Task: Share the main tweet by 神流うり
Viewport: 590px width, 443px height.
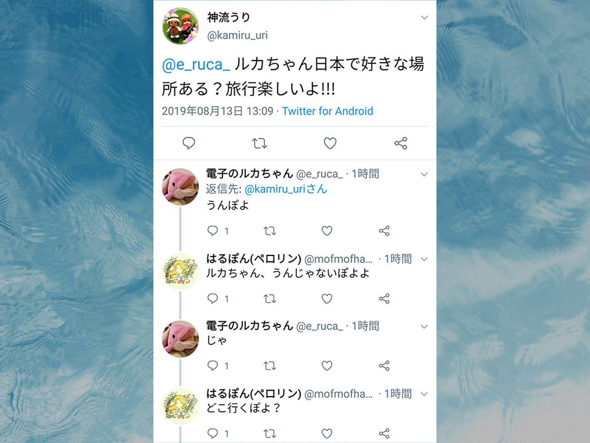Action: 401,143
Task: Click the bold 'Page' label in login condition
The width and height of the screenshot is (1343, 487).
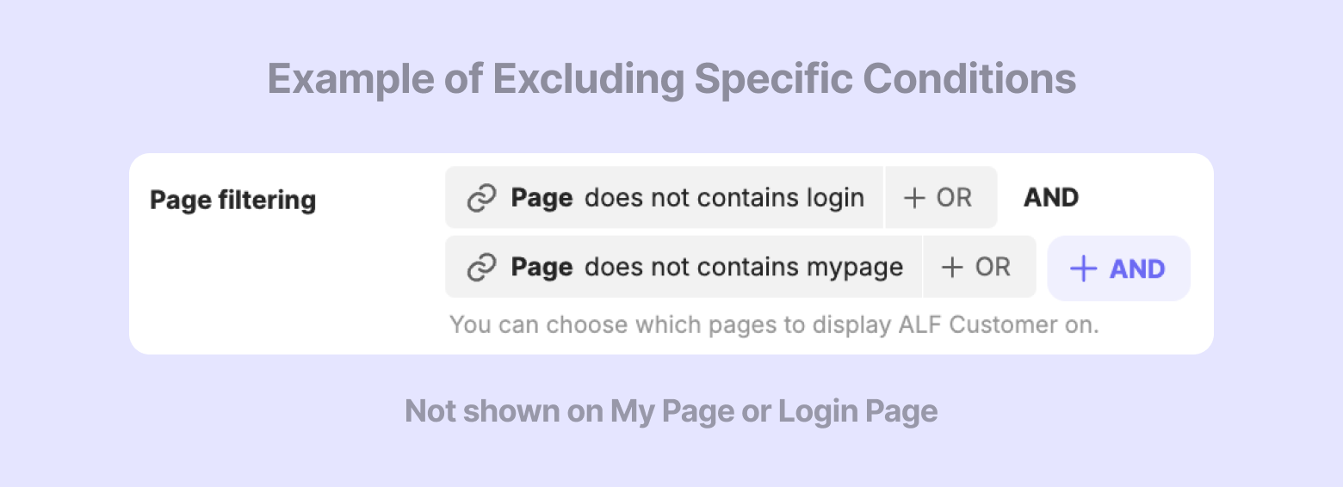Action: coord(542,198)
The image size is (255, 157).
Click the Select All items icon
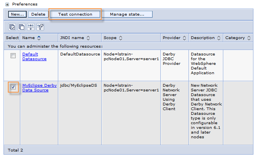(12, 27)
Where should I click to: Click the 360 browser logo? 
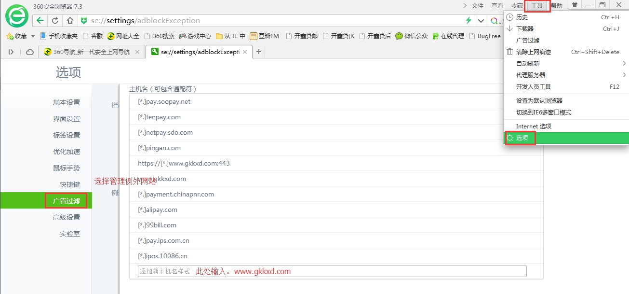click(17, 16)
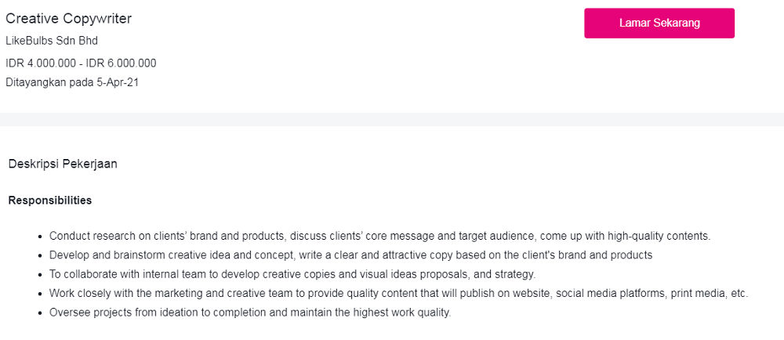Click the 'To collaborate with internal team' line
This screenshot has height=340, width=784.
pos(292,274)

_WORK REQUEST:_ Could the lines above be copied out exactly, with no image carried over?

_EXPECTED OUTPUT:_
Task: Share the main tweet by 神流うり
Viewport: 590px width, 443px height.
Action: 401,143
Task: Click the bold 'Page' label in login condition
The width and height of the screenshot is (1343, 487).
Action: coord(542,198)
The image size is (255, 157).
Click the Select All items icon
(12, 27)
Where should I click to: Click the 360 browser logo? 
click(17, 16)
Click the 'To collaborate with internal team' line
This screenshot has height=340, width=784.
pos(292,274)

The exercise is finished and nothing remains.